PROBLEM DETAILS »
Search the entries for the word "size". Copy each line in which it is found.

Items from a data source »
----

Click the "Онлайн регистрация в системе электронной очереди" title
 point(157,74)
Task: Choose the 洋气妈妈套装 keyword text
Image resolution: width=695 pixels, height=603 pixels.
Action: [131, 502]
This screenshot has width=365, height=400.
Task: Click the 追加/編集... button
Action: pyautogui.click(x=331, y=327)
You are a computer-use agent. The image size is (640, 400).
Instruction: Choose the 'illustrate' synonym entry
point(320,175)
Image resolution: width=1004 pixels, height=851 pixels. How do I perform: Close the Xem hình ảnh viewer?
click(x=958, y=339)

----

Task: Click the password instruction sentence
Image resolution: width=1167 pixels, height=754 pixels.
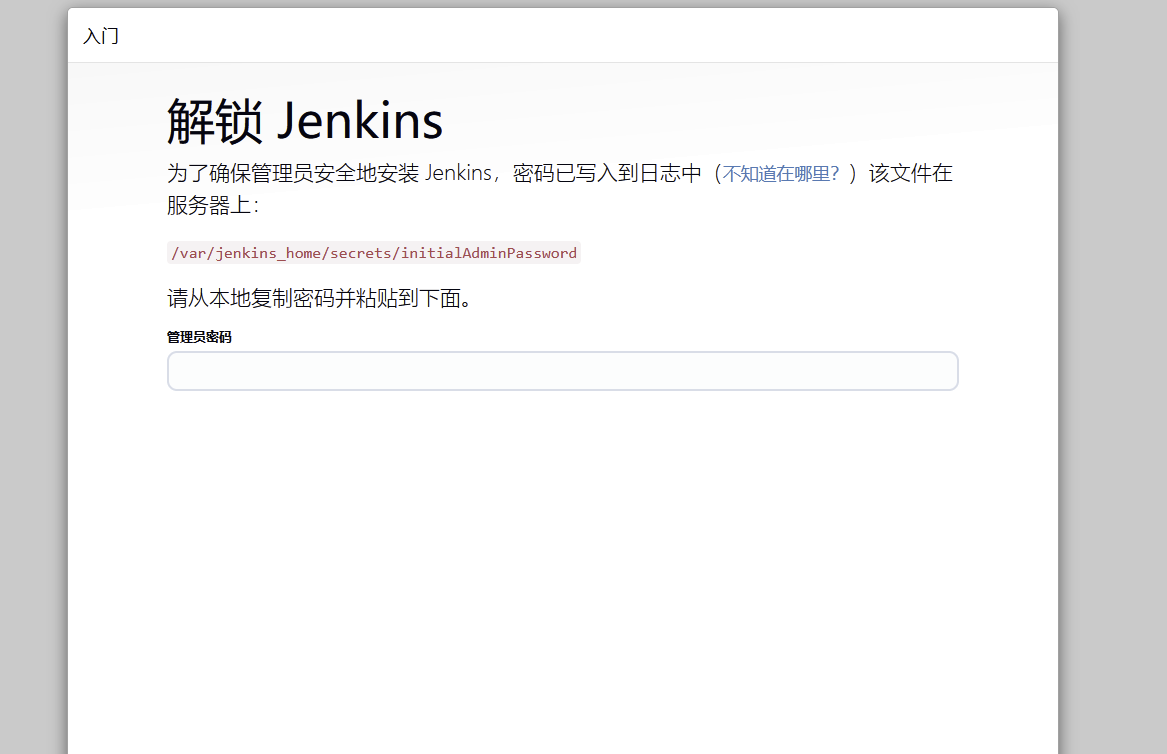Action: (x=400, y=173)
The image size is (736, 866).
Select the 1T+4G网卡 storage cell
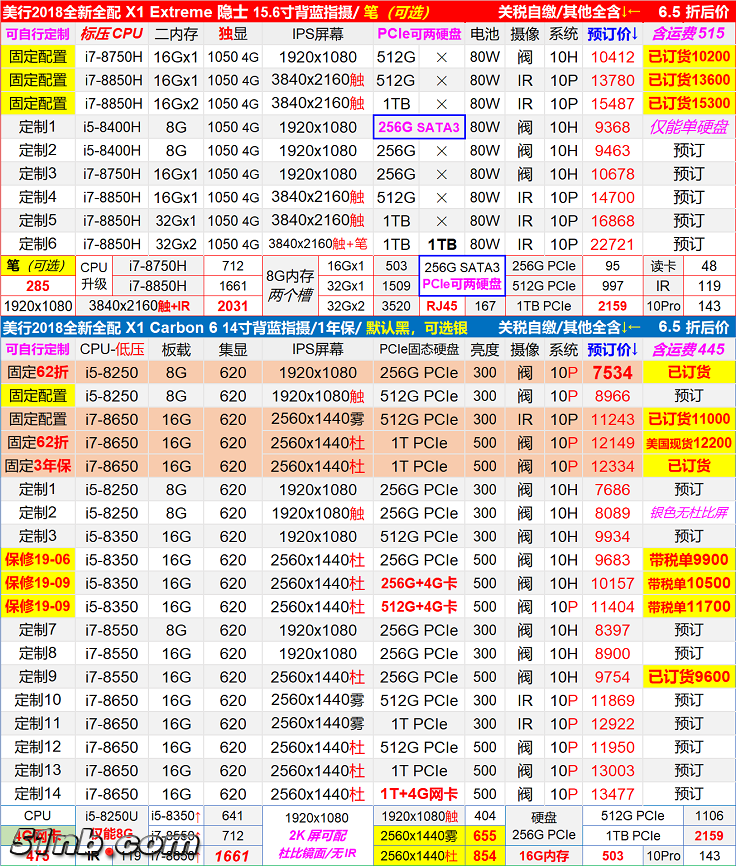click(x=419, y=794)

----

RESPONSE BELOW »
You are a computer-use agent. The image size is (640, 400).
The image size is (736, 866).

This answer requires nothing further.